**DATA:**
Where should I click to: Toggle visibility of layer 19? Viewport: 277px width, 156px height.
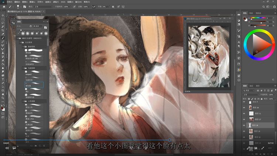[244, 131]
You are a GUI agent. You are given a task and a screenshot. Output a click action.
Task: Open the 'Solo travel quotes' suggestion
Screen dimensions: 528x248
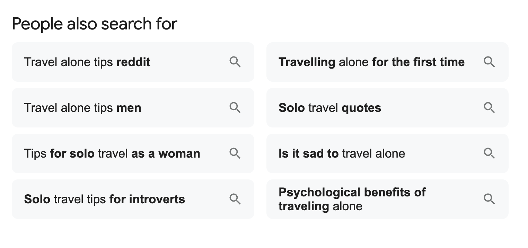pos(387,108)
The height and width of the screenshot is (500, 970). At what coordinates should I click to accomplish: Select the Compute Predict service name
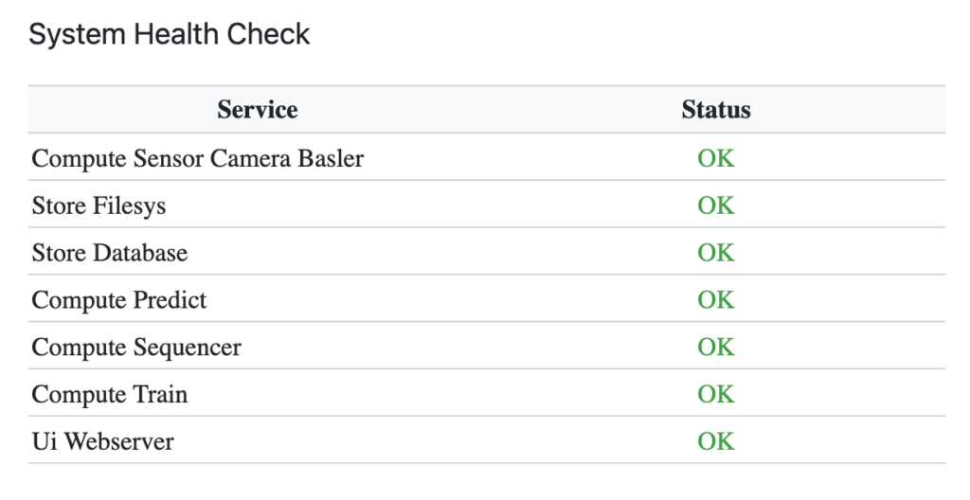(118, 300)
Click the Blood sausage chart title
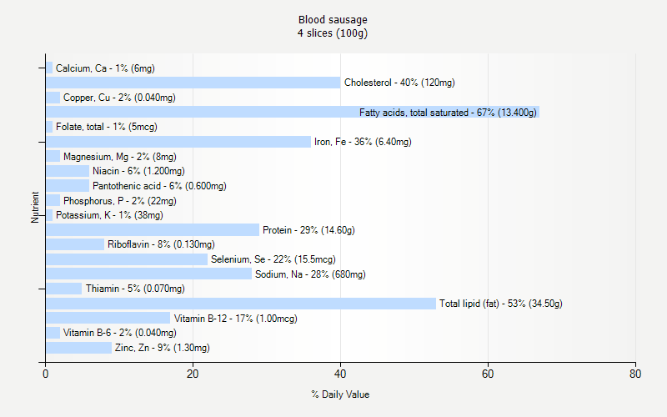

**TASK DESCRIPTION:**
Rewrite all the records above, replacing "screenshot" with "screen capture" everywhere and keeping every other word unchanged. Leave out the pictures.

**WRITTEN ANSWER:**
Where should I click to: Toggle visibility of layer 19? Viewport: 277px width, 156px height.
[244, 131]
You are a GUI agent. You are given a task and a screen capture. Output a click action.
Task: Open the 'Solo travel quotes' suggestion
Screen dimensions: 528x248
pos(387,108)
The height and width of the screen capture is (500, 970). At what coordinates should I click to accomplish: Select the Compute Predict service name
(118, 300)
Click the Blood sausage chart title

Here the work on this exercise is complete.